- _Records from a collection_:

▼▼▼

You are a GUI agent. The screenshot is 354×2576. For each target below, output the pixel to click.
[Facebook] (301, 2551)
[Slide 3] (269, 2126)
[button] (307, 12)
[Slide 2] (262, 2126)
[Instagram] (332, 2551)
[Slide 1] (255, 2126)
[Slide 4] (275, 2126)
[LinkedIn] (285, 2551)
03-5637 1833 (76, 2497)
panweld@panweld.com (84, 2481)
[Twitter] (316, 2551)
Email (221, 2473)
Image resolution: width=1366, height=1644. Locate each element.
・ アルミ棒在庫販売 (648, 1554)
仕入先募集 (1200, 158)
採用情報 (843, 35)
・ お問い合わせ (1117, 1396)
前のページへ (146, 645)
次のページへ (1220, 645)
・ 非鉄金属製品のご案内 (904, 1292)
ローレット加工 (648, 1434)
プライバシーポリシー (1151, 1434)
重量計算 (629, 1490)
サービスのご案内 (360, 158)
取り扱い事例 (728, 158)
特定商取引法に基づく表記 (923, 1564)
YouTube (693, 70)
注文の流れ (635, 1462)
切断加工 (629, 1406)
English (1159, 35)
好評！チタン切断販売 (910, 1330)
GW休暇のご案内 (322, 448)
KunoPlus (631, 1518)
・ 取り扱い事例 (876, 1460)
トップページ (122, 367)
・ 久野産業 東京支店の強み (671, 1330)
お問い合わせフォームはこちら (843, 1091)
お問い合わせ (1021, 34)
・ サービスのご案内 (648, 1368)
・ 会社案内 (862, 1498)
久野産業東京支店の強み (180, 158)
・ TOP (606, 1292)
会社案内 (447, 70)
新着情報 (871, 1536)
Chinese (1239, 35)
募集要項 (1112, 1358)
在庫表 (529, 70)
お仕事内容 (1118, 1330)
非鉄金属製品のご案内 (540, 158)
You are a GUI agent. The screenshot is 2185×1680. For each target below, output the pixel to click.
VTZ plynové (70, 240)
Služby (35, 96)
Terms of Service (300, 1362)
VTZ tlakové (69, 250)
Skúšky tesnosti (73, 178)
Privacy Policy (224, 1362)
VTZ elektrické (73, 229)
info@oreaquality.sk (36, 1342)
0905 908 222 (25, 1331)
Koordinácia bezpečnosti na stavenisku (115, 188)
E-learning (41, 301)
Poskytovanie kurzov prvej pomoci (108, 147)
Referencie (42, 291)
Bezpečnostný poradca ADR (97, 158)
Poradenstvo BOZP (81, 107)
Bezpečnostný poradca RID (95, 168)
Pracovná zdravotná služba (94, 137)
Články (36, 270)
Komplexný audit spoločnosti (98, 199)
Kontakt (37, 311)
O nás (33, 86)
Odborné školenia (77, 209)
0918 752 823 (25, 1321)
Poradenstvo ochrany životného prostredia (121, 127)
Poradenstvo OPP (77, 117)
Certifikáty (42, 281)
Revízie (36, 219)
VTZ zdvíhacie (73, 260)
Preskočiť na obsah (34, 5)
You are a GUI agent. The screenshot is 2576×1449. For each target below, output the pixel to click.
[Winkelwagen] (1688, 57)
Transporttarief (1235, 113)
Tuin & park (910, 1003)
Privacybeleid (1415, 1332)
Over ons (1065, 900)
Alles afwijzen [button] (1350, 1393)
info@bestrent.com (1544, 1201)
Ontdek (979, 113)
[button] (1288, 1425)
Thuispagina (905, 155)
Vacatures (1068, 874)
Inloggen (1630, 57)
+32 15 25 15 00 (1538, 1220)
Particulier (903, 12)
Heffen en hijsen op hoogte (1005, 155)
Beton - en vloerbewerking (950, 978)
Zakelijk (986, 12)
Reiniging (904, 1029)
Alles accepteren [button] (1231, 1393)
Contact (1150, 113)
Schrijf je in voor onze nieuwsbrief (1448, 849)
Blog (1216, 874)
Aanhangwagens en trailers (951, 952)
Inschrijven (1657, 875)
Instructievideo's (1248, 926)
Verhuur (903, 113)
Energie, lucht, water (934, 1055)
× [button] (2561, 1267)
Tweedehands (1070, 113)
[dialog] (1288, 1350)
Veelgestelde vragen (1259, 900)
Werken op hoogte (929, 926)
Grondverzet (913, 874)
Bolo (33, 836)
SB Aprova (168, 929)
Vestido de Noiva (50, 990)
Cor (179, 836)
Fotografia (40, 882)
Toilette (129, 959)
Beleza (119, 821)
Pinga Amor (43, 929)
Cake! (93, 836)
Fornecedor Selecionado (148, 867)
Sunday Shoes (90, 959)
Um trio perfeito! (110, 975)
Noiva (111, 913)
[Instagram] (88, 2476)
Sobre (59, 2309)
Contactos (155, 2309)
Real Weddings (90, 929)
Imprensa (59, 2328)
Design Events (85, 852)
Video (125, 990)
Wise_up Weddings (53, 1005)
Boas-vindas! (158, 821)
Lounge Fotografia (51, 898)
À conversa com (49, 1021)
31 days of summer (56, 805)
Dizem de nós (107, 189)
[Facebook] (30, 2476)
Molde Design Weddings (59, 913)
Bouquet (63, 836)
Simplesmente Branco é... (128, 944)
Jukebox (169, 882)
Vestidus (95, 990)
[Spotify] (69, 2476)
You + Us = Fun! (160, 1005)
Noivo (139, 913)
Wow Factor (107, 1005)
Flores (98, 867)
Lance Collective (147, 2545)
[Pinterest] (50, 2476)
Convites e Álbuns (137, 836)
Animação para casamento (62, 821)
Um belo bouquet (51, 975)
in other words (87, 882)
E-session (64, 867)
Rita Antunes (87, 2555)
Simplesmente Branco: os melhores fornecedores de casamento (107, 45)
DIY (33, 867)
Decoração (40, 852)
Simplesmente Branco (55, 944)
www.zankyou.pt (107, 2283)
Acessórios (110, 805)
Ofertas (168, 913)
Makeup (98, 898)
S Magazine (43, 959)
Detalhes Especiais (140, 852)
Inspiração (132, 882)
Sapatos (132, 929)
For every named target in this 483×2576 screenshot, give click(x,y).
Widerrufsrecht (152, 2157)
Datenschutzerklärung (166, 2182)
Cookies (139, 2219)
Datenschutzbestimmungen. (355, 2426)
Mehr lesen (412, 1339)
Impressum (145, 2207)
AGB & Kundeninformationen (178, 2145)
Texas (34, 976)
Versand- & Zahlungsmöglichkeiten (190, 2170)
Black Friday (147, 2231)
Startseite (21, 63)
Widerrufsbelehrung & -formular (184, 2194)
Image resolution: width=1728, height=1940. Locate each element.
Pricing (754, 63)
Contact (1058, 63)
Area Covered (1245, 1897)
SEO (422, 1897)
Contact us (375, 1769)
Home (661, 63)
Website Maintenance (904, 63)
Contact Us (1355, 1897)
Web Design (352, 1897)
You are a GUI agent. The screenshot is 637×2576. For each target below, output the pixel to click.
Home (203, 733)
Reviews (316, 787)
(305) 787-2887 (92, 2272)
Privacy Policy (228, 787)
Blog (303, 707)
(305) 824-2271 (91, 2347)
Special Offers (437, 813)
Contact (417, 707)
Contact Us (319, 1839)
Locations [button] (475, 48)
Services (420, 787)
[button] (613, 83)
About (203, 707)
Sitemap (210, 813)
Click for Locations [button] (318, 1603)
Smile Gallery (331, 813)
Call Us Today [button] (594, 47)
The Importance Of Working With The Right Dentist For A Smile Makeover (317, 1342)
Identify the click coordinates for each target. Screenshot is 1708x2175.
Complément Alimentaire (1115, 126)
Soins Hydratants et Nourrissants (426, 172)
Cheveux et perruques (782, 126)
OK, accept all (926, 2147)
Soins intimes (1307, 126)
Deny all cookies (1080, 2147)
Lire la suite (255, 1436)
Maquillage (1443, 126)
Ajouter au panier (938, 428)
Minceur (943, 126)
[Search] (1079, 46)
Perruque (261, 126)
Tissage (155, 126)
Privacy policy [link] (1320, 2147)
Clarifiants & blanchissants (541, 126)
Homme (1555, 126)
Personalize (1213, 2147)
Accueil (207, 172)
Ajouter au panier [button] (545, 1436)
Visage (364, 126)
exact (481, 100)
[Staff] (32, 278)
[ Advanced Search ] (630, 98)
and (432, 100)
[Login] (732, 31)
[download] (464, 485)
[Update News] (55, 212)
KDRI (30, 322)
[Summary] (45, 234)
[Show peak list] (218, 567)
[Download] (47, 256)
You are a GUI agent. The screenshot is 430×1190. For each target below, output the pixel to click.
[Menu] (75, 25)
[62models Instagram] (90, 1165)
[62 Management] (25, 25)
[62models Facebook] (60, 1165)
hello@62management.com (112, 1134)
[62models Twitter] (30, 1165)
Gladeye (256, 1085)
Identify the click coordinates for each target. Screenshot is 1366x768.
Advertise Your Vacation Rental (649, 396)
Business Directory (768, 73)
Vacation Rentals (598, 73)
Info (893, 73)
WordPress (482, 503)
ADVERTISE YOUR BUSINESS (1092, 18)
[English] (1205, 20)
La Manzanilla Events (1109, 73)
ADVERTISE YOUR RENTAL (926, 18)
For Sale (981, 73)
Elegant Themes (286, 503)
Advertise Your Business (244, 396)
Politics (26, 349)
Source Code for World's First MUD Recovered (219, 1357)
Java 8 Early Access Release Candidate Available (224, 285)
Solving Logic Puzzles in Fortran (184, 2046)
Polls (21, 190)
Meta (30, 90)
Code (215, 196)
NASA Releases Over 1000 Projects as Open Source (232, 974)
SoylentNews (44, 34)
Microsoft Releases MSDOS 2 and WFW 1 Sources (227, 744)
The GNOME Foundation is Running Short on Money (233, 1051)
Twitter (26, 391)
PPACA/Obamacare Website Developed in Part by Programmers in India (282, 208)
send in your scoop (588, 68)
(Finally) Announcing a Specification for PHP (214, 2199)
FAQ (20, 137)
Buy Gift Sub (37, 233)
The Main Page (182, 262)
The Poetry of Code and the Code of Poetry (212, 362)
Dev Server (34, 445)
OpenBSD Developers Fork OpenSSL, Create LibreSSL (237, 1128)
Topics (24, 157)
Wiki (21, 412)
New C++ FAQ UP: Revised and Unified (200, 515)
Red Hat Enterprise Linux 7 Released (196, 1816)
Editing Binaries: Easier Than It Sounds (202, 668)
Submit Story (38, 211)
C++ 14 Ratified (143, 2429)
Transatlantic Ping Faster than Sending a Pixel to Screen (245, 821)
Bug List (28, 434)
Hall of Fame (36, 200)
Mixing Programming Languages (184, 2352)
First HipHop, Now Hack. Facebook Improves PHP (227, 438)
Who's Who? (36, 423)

▲▲▲

Respond with the exact lines running from the one that contains "C++ 14 Ratified (143, 2429)" through the last line of the data above, and no other lines.

- _The answer_:
C++ 14 Ratified (143, 2429)
Transatlantic Ping Faster than Sending a Pixel to Screen (245, 821)
Bug List (28, 434)
Hall of Fame (36, 200)
Mixing Programming Languages (184, 2352)
First HipHop, Now Hack. Facebook Improves PHP (227, 438)
Who's Who? (36, 423)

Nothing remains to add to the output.